Starting at the line that contains "The height and width of the screenshot is (223, 270).", write out every line through the end of the records below exactly as it appears, and leave out all pictures.
··· Available data ···
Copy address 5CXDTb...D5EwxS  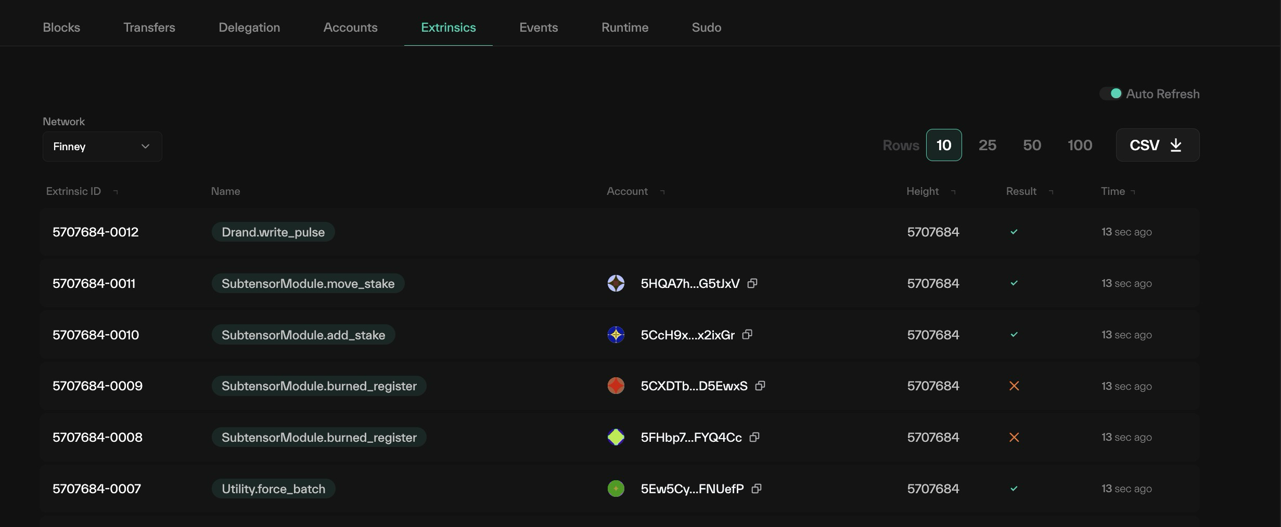click(x=760, y=386)
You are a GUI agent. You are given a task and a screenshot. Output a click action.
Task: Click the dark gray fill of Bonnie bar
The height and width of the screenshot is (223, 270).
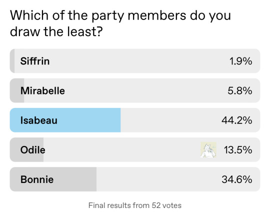(53, 180)
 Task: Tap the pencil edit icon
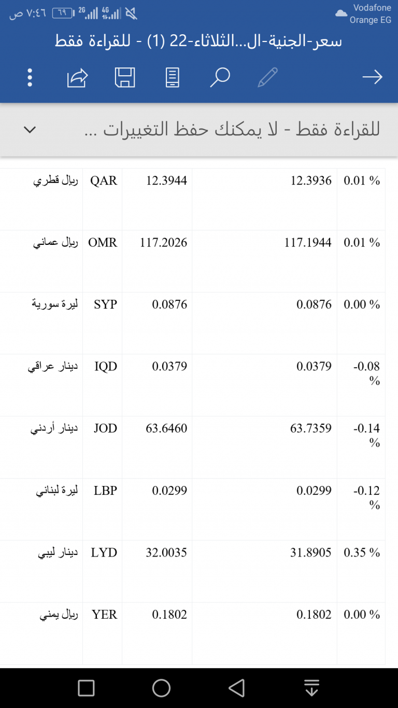click(267, 78)
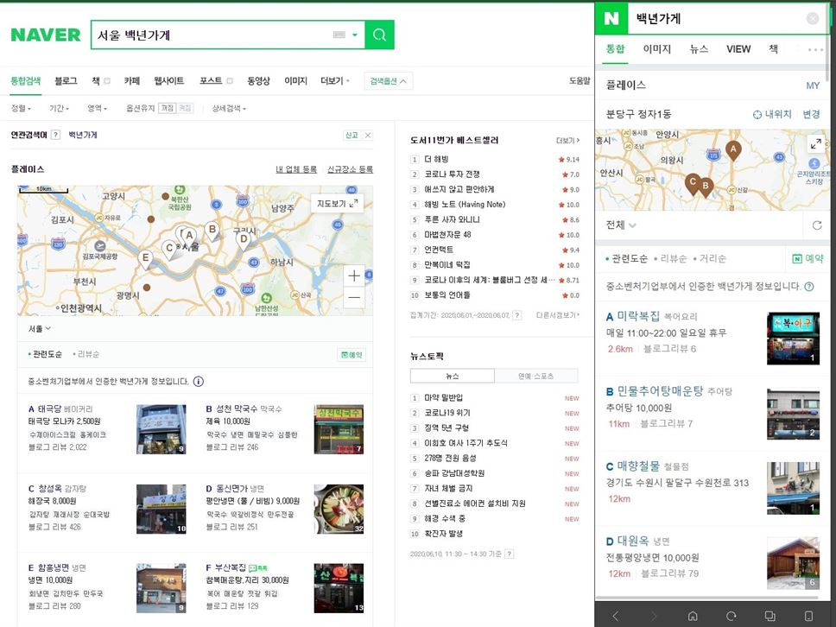
Task: Expand the 서울 region dropdown
Action: pyautogui.click(x=40, y=329)
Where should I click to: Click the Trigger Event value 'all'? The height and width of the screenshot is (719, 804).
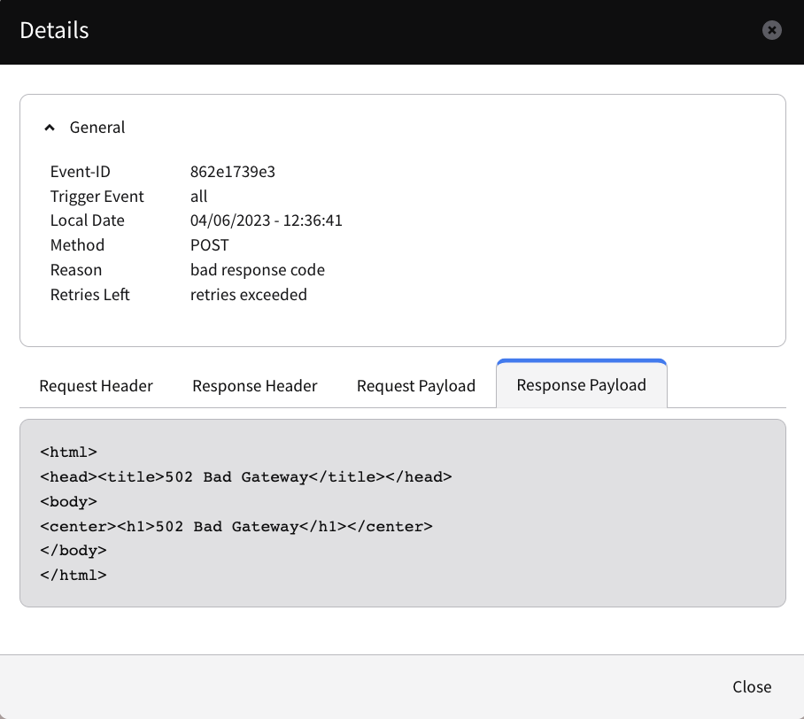pos(199,197)
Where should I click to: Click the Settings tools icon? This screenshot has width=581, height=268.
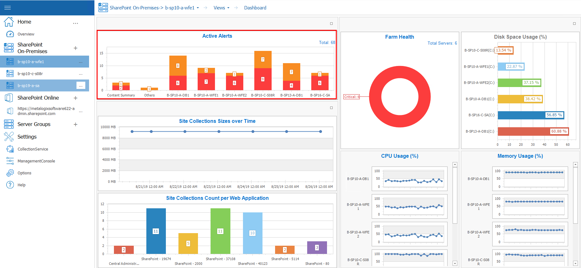9,137
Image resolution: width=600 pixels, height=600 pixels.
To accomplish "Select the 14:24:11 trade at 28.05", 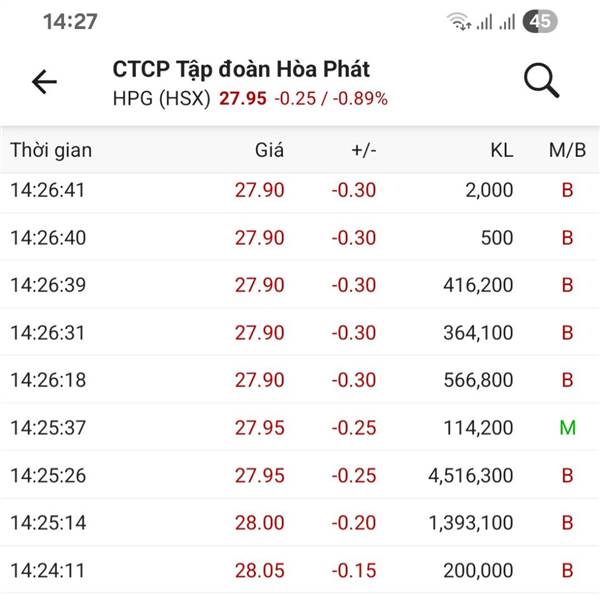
···
§ Expected output
The height and width of the screenshot is (223, 270).
(53, 180)
 Task: Tap the pencil edit icon
click(267, 78)
Task: Expand the 서울 region dropdown
Action: pyautogui.click(x=40, y=329)
Where should I click to: Click the Trigger Event value 'all'? The height and width of the screenshot is (719, 804).
pos(199,197)
Where should I click to: Click the Settings tools icon? This screenshot has width=581, height=268.
9,137
Image resolution: width=600 pixels, height=600 pixels.
To accomplish "Select the 14:24:11 trade at 28.05", 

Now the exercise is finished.